• [PROBLEM]:
Answer these questions from the IHOS Music Theatre and Opera page:
(a) In what year and in which city was the company established?
(b) Who wrote the libretto for Olegas?
(c) In what language is Tesla sung?

IHOS Music Theatre and Opera
- Company type: Not for Profit
- Industry: Music / Arts / Entertainment
- Founded: 1990
- Founder: Constantine Koukias with Werner Ihlenfeld
- Headquarters: Hobart, Australia
- Website: http://www.ihosopera.com

= IHOS Music Theatre and Opera =

Opera company in Hobart, Tasmania, Australia

IHOS Music Theatre and Opera is a Tasmanian opera company that was established in Hobart in 1990, by composer and artistic director Constantine Koukias, and production director Werner Ihlenfeld. It specializes in creating original music-theatre and opera works.

==Major repertoire==
- Olegas - by Constantine Koukias, Libretto by Natasha Cica
- Tesla - Lightning in His Hand. - An opera in two parts, sung in English By Constantine Koukias.

• [SUPPLIED DATA]:

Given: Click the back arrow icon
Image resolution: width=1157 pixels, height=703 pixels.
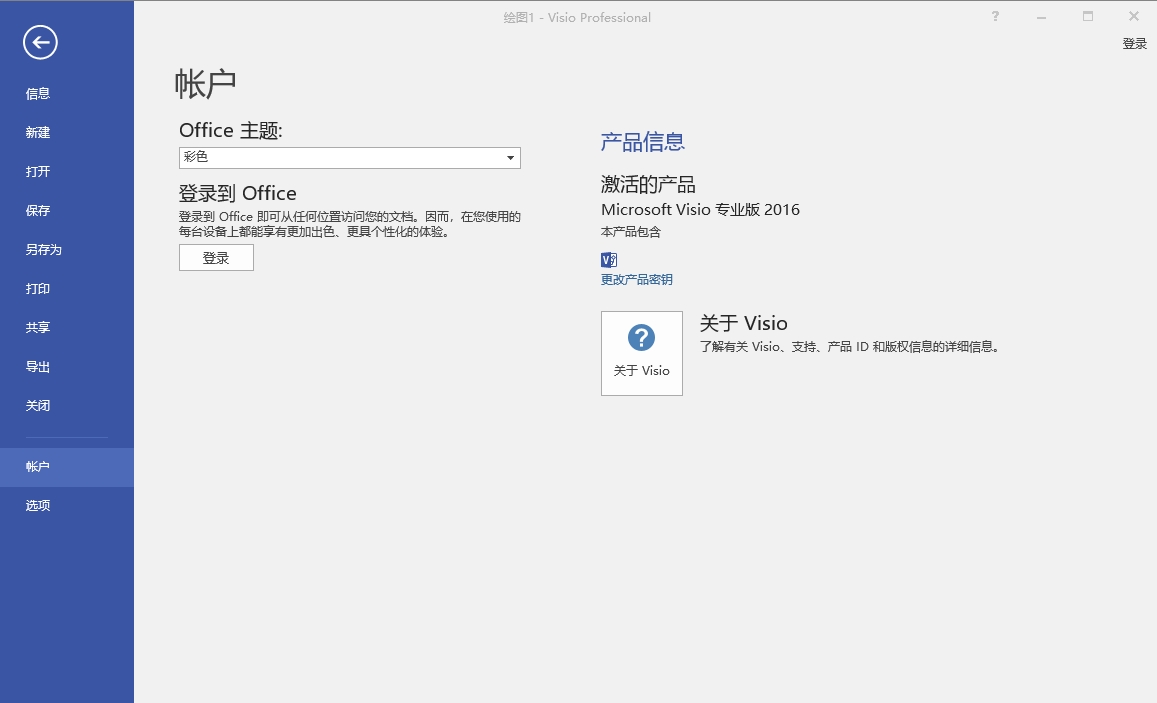Looking at the screenshot, I should pyautogui.click(x=41, y=42).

• [TASK RESULT]:
(a) 1990, in Hobart
(b) Natasha Cica
(c) English